• ABOUT THIS EXERCISE
Reproduce the data below exactly as written. Pictures do not belong in the copy.

• INFORMATION GIVEN
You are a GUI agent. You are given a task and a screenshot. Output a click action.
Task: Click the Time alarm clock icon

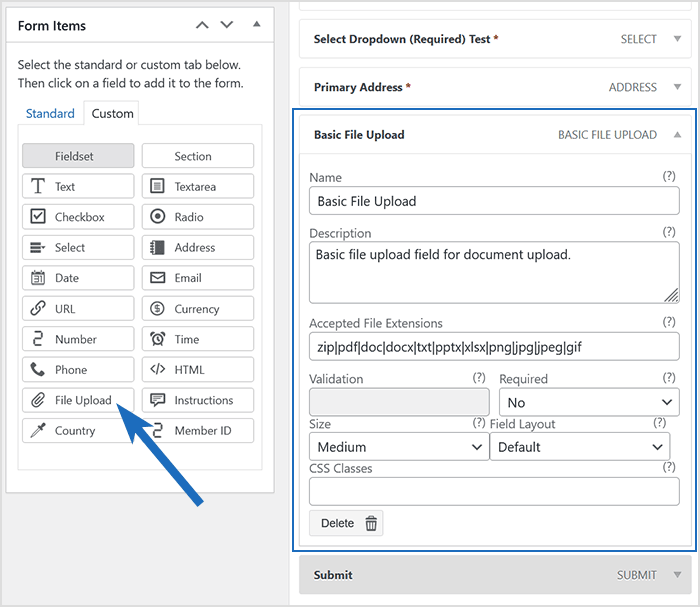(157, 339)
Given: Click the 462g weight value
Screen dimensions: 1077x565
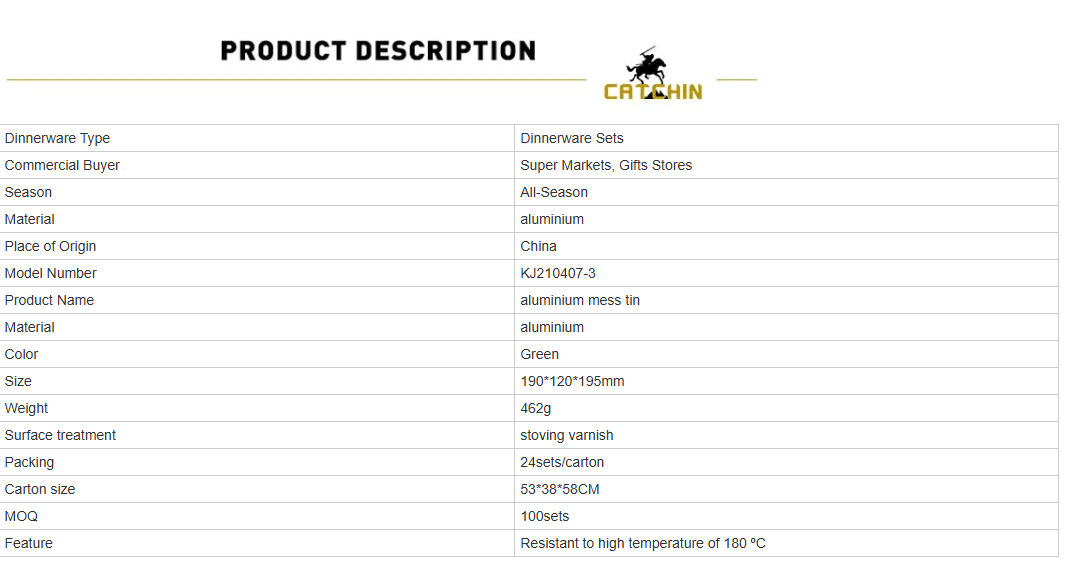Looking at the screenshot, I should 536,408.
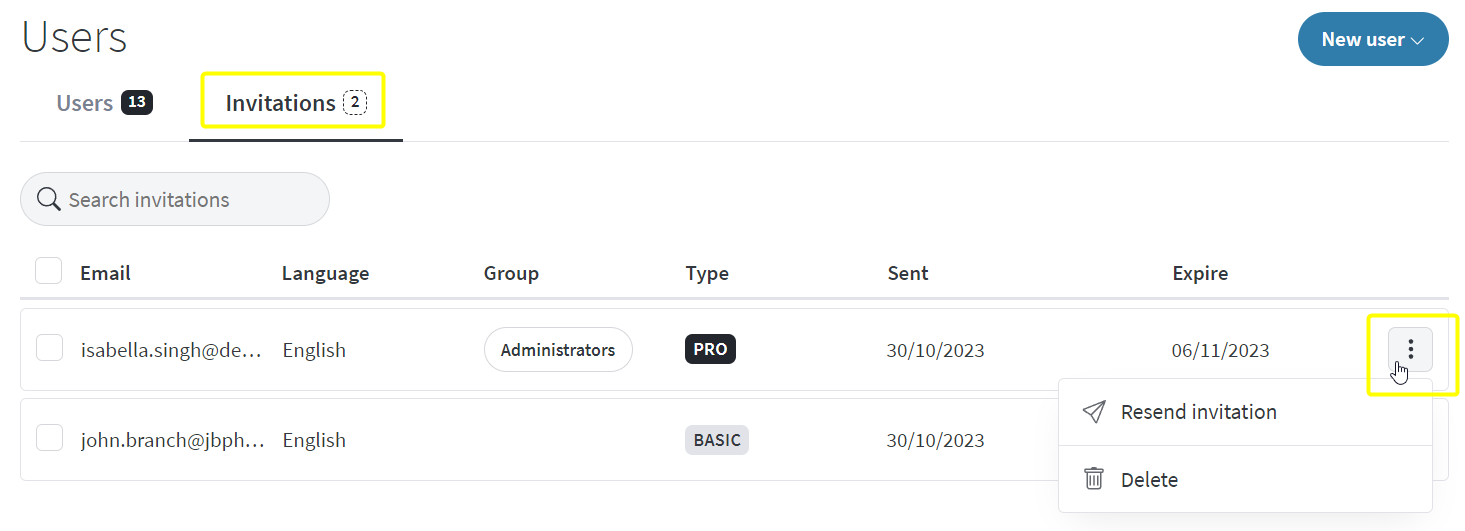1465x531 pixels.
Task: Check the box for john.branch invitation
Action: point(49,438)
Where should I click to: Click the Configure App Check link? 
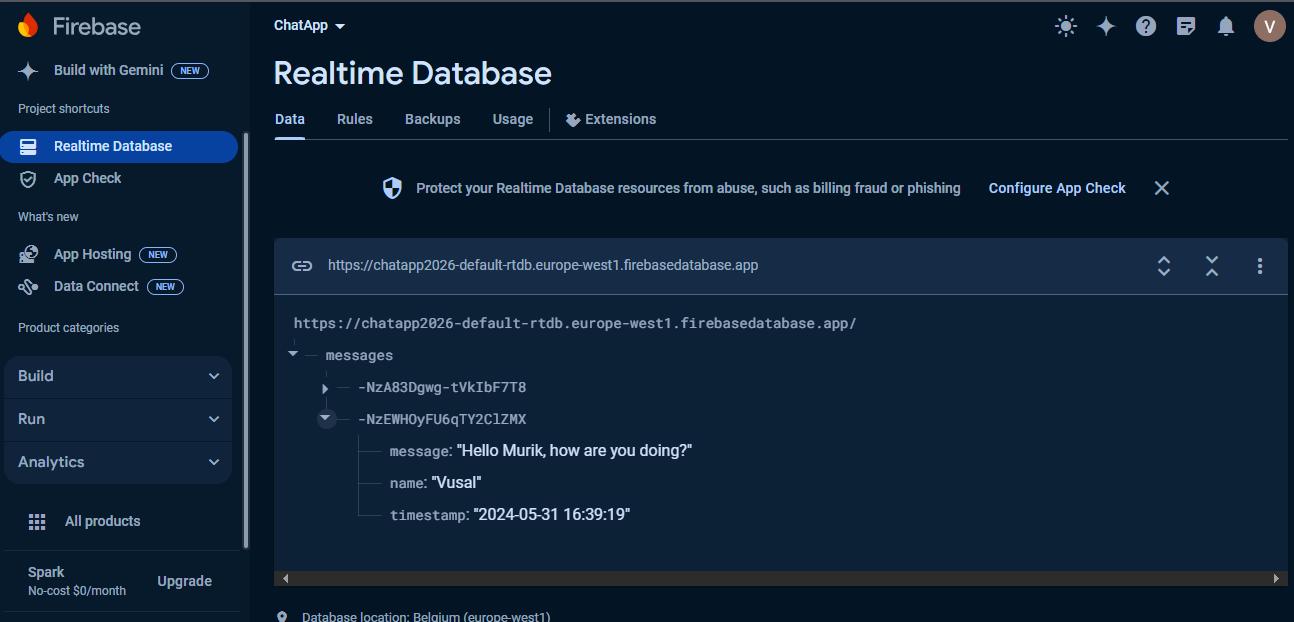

• RESPONSE BELOW
You are a GUI agent. You are given a task and a screenshot. Output a click action.
Task: Click the Time alarm clock icon

(157, 339)
Given: Click the 462g weight value
Screen dimensions: 1077x565
Looking at the screenshot, I should 536,408.
1465x531 pixels.
Task: Check the box for john.branch invitation
Action: point(49,438)
Where should I click to: Click the Configure App Check link? 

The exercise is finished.